We have presented our numerical methods for accurately obtaining the fluorescent Lyα emission signature from cosmological SPH simulations using these simulations in conjunction with a Monte Carlo scheme for radiative transfer of the Lyα line. We apply a self-shielding correction to the cosmological particle distribution to correct for the fact that the simulation is initially run in the optically thin regime, which makes particles hotter and more highly ionized than they would have been if radiative transfer was included during the simulation. We find that one must carefully treat the boundaries between optically thin and optically thick structures to obtain accurate recovery of the neutral fraction profile within simulated structures. Failure to do this results in a systematic underprediction of the Lyα surface brightness and an overprediction of the sizes of high column-density structures. We find that this is sensitive to the resolution of a given simulation, and we develop techniques that are relatively robust to changes in resolution. Because SPH is notoriously problematic at boundaries, this calculation is non-trivial.

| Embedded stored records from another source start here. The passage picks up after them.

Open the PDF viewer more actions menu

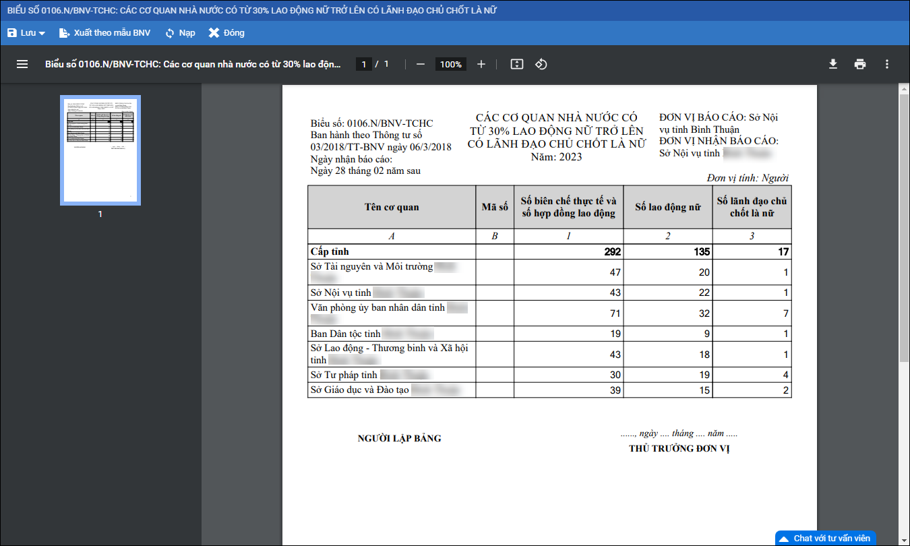pyautogui.click(x=887, y=64)
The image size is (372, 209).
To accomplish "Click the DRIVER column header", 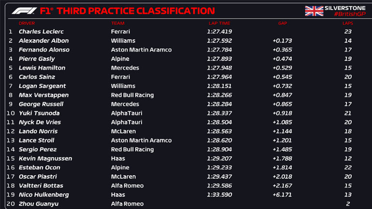I will tap(27, 23).
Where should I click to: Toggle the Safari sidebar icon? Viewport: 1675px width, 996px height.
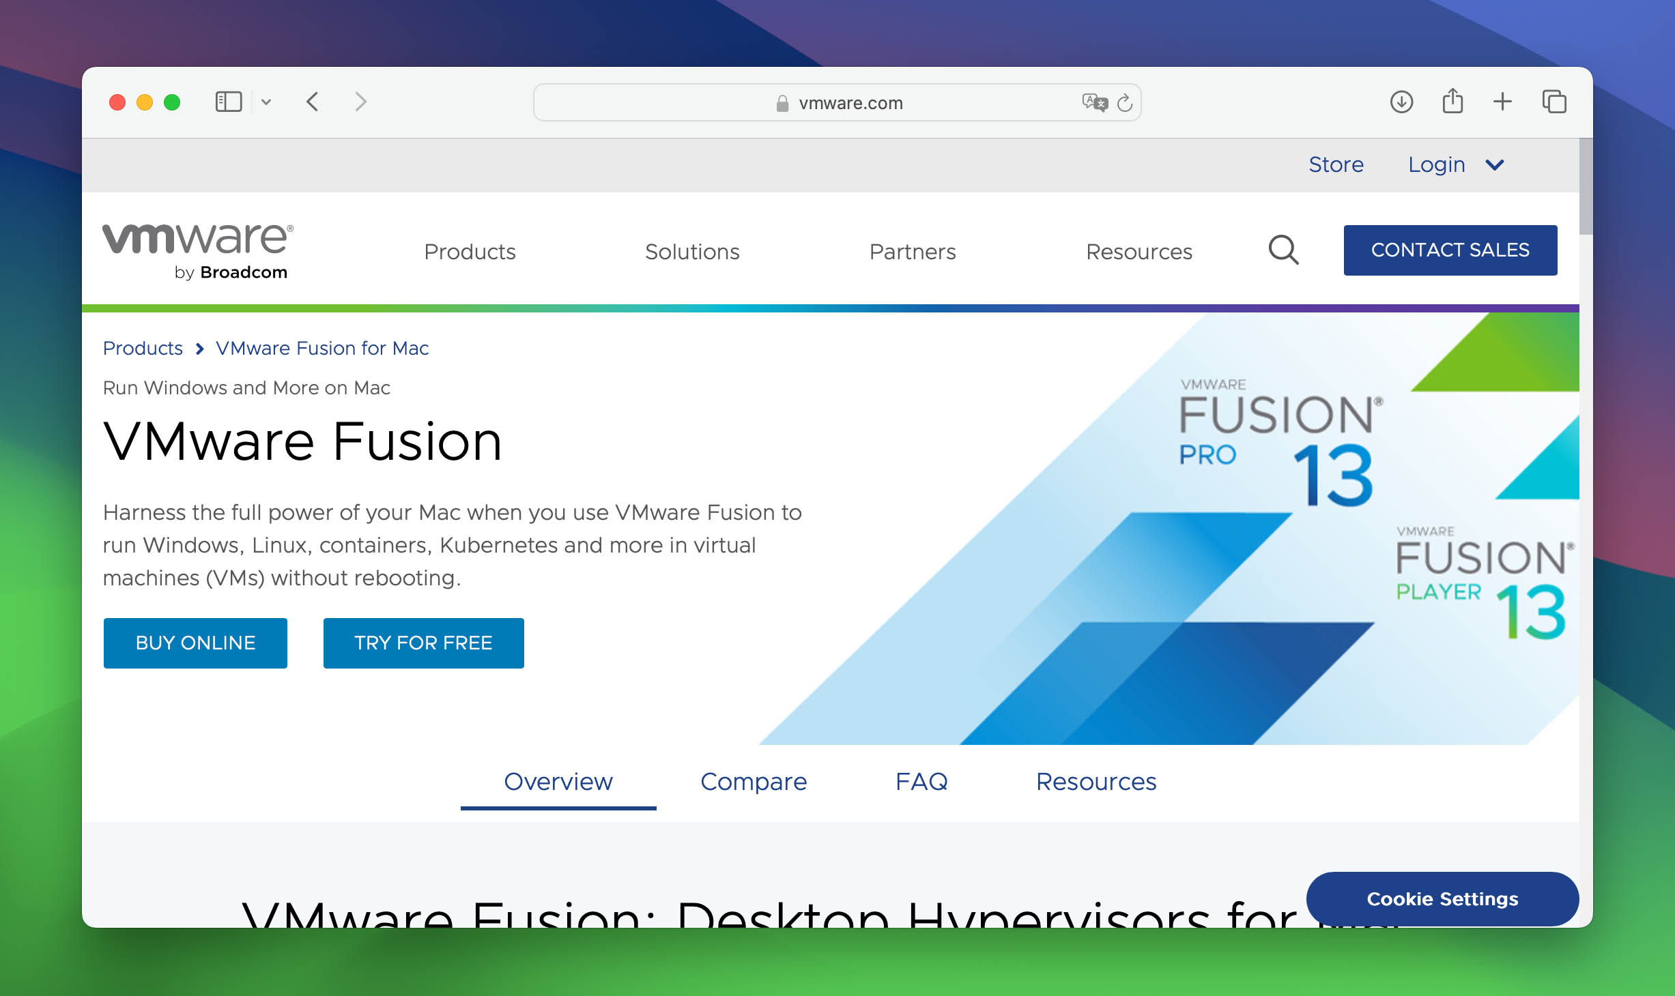pyautogui.click(x=228, y=102)
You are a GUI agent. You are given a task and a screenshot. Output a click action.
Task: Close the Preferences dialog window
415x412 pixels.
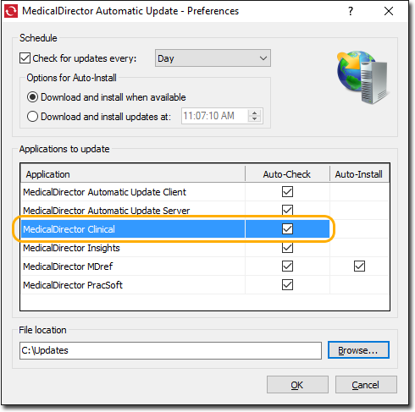click(389, 11)
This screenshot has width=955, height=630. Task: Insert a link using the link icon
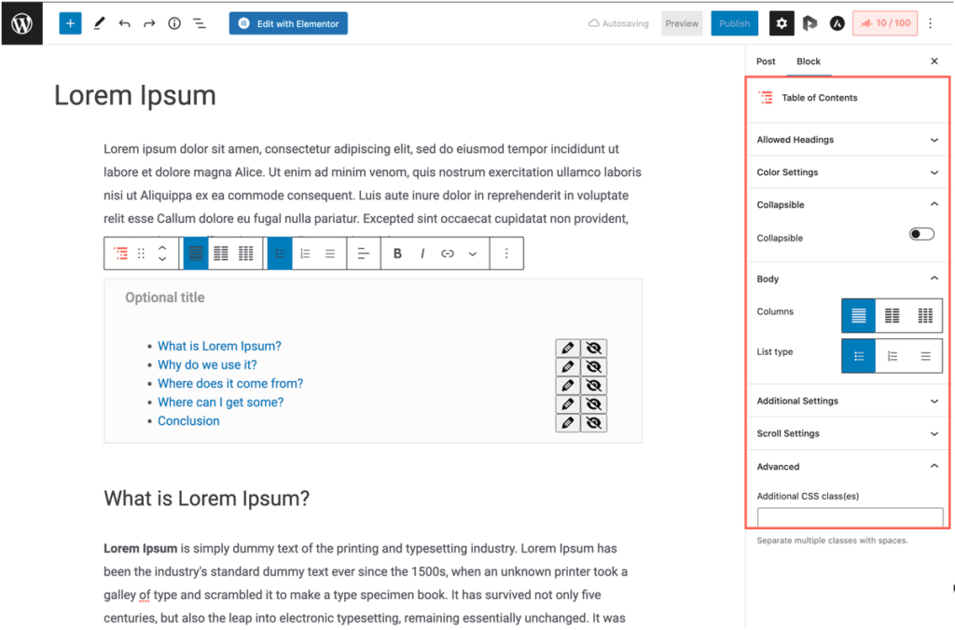(448, 253)
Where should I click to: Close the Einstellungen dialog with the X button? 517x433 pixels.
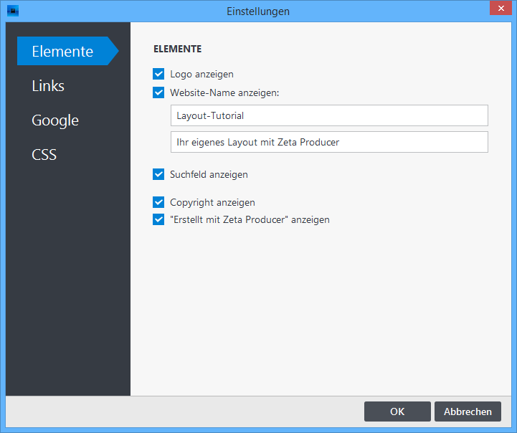point(499,9)
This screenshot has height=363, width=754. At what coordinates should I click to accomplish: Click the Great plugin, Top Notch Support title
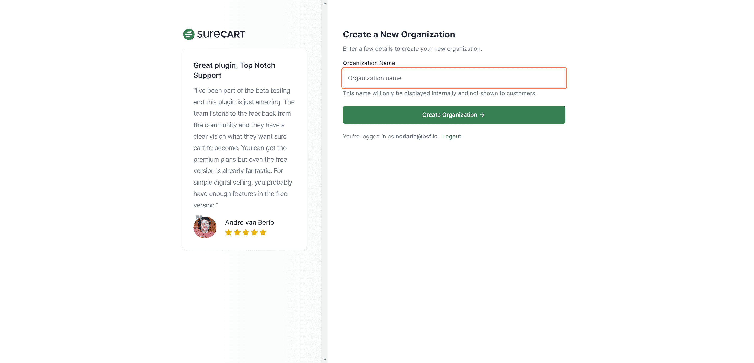click(234, 70)
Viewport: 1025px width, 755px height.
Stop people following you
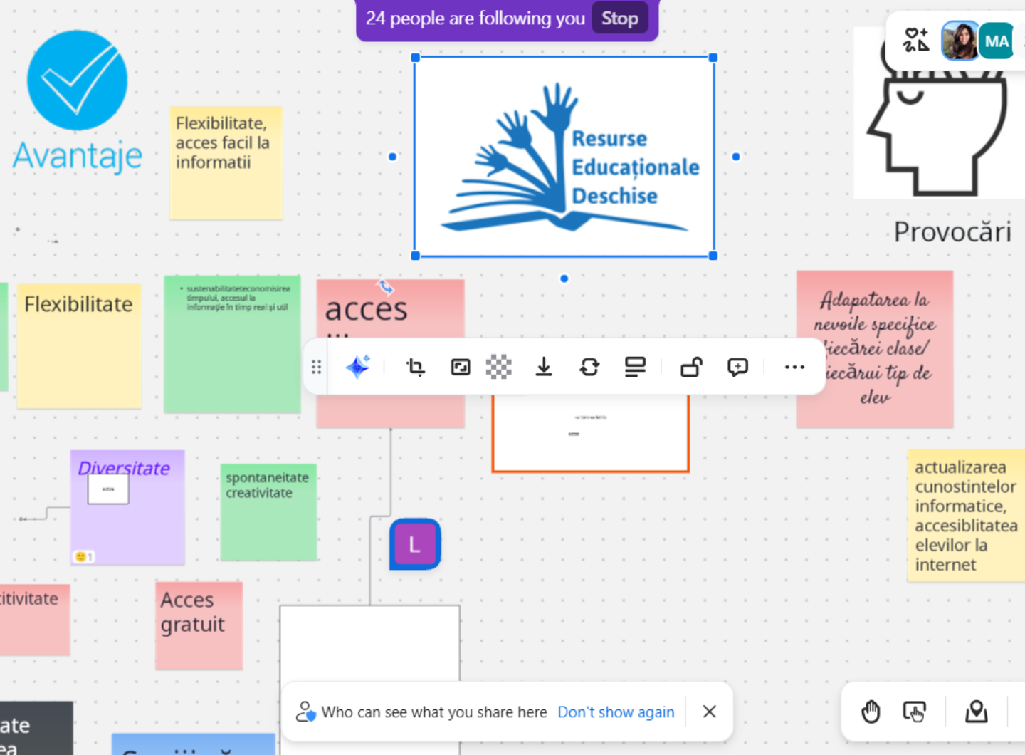619,19
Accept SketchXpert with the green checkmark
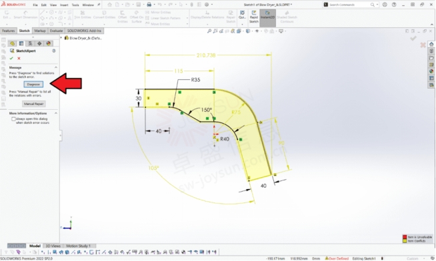The height and width of the screenshot is (261, 436). click(11, 59)
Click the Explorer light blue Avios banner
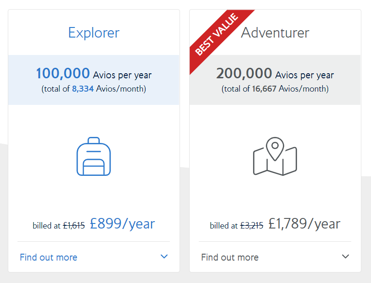The image size is (371, 283). click(94, 80)
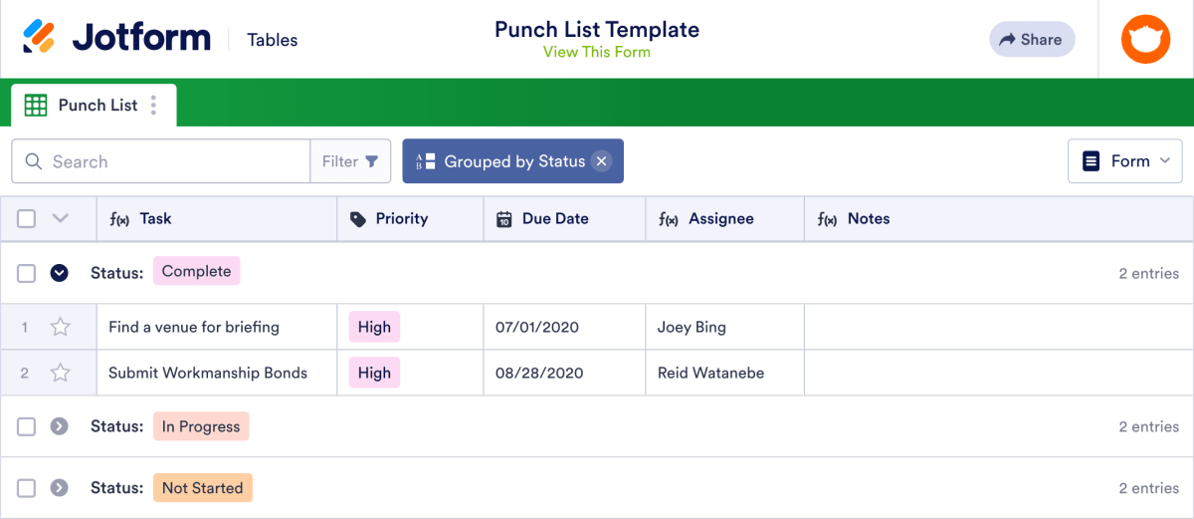This screenshot has height=519, width=1194.
Task: Collapse the Complete status group
Action: click(60, 272)
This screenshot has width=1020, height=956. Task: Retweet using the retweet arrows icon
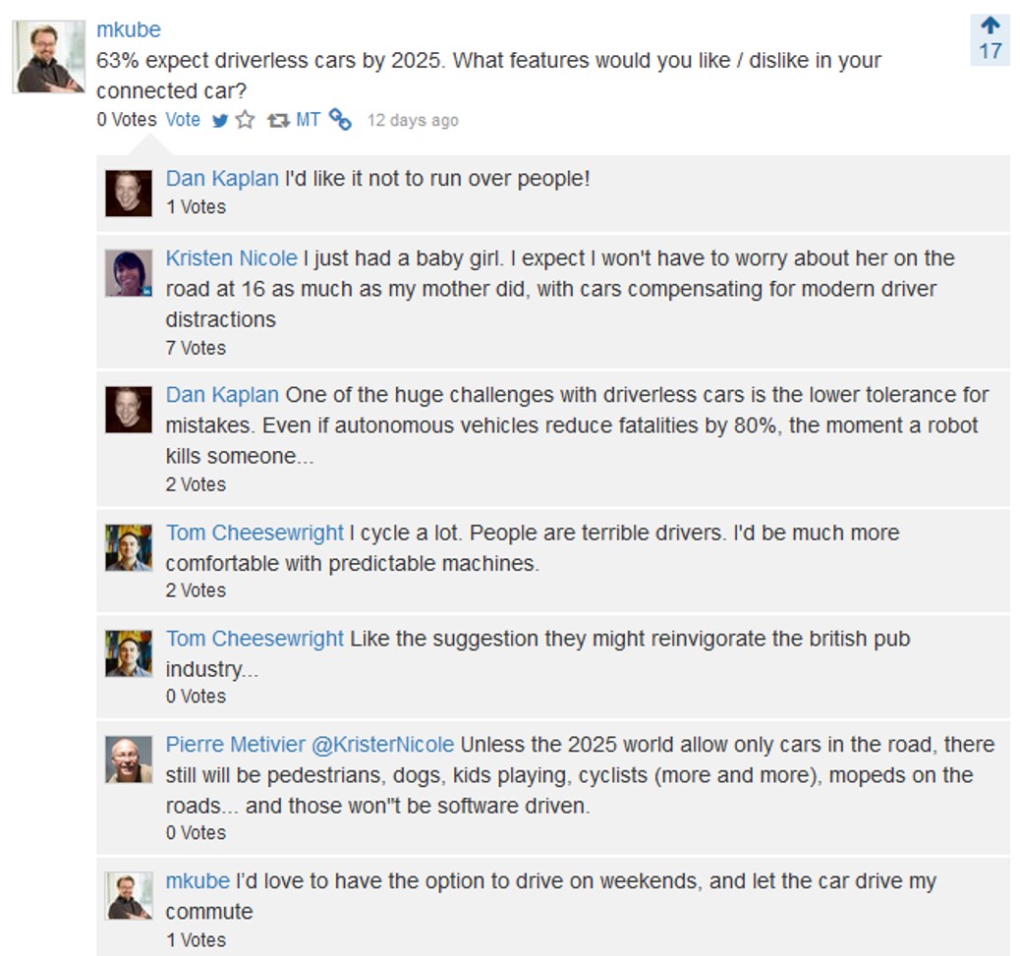point(278,120)
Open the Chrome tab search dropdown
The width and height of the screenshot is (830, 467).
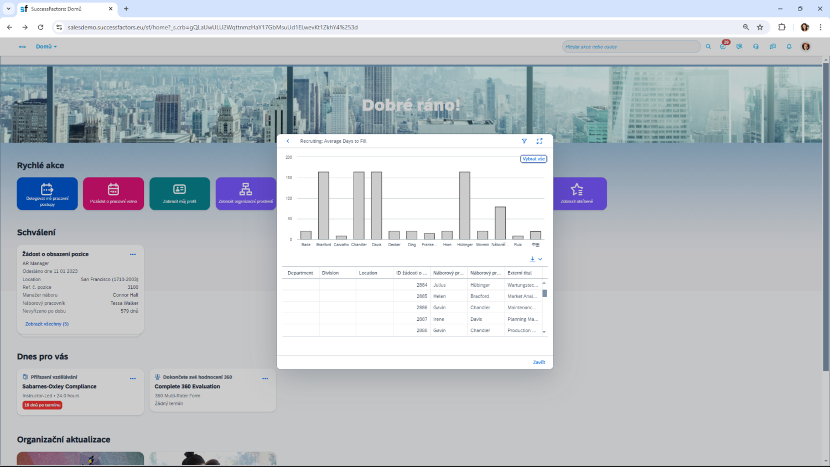pyautogui.click(x=8, y=9)
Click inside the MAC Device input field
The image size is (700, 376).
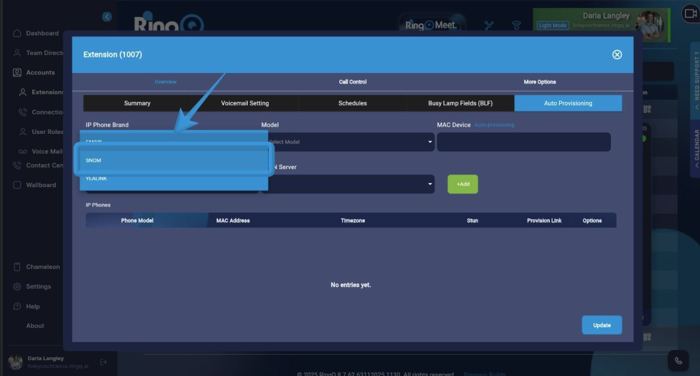pos(524,142)
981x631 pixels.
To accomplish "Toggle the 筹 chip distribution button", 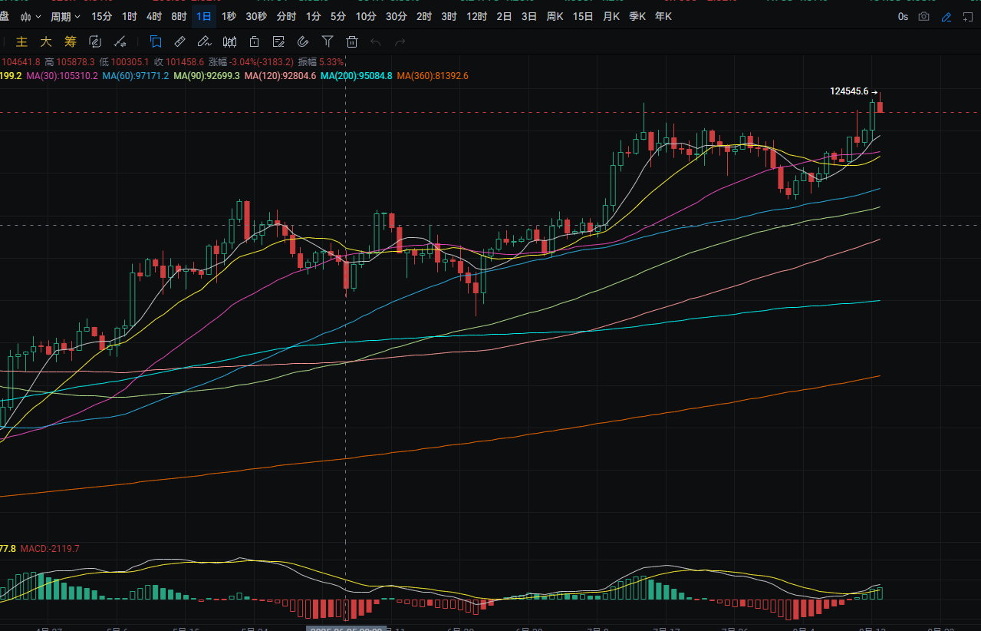I will (x=71, y=41).
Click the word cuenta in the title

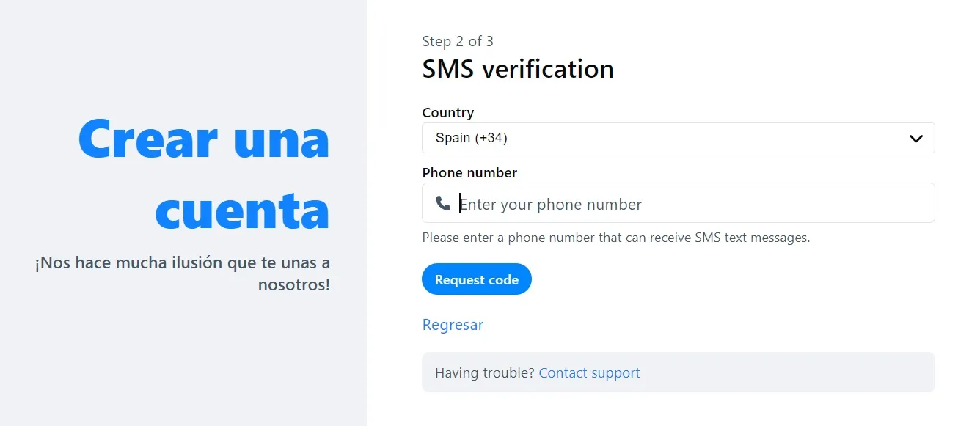[x=243, y=210]
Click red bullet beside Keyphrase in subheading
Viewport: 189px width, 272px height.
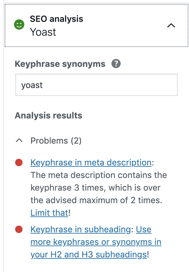coord(19,229)
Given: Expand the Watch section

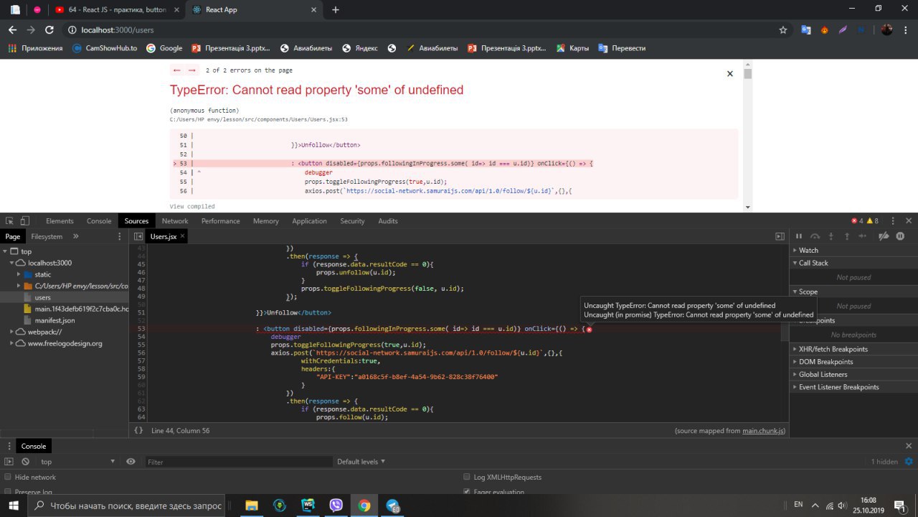Looking at the screenshot, I should tap(808, 250).
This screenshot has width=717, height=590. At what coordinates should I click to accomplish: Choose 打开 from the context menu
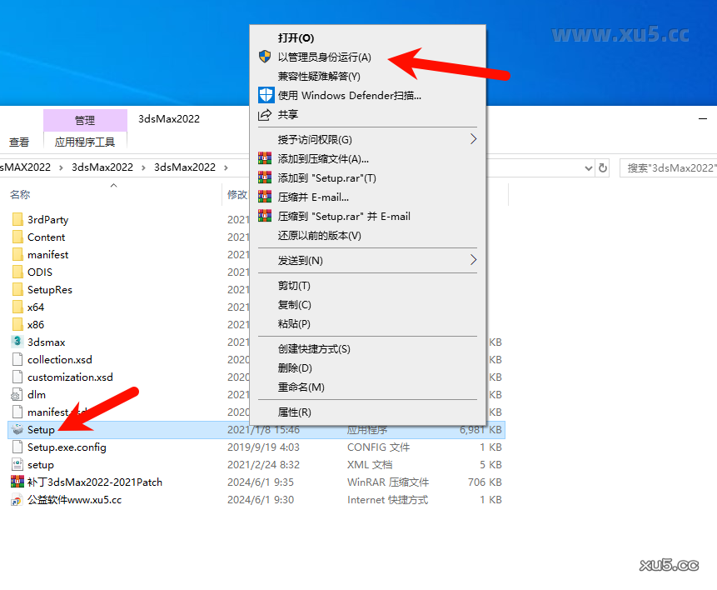coord(295,38)
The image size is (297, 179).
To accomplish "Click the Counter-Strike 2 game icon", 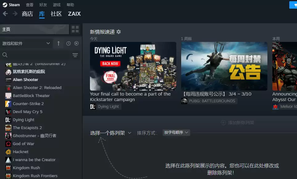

However, because many widely available codes (e.g., GADGET2, Springel 2005; GASOLINE, Wadsley et al. 2004) make use of the SPH technique, it is useful to be able to make Lyα predictions from this type of cosmological calculation. We further find that the treatment of temperatures in these simulations can have a significant impact on the morphology and luminosity of fluorescent Lyα emission from SPH cosmological simulations. While this has obvious implications for cooling radiation (which we will present in future work), it also has substantial implications for fluorescence as we show in A3. One commonly used strategy, setting all gas to a constant temperature T ∼ 104–2 × 104 K, can produce misleading results by ascribing a large amount of Lyα emission to high temperature, shock-heated gas, which should have very low neutral fraction.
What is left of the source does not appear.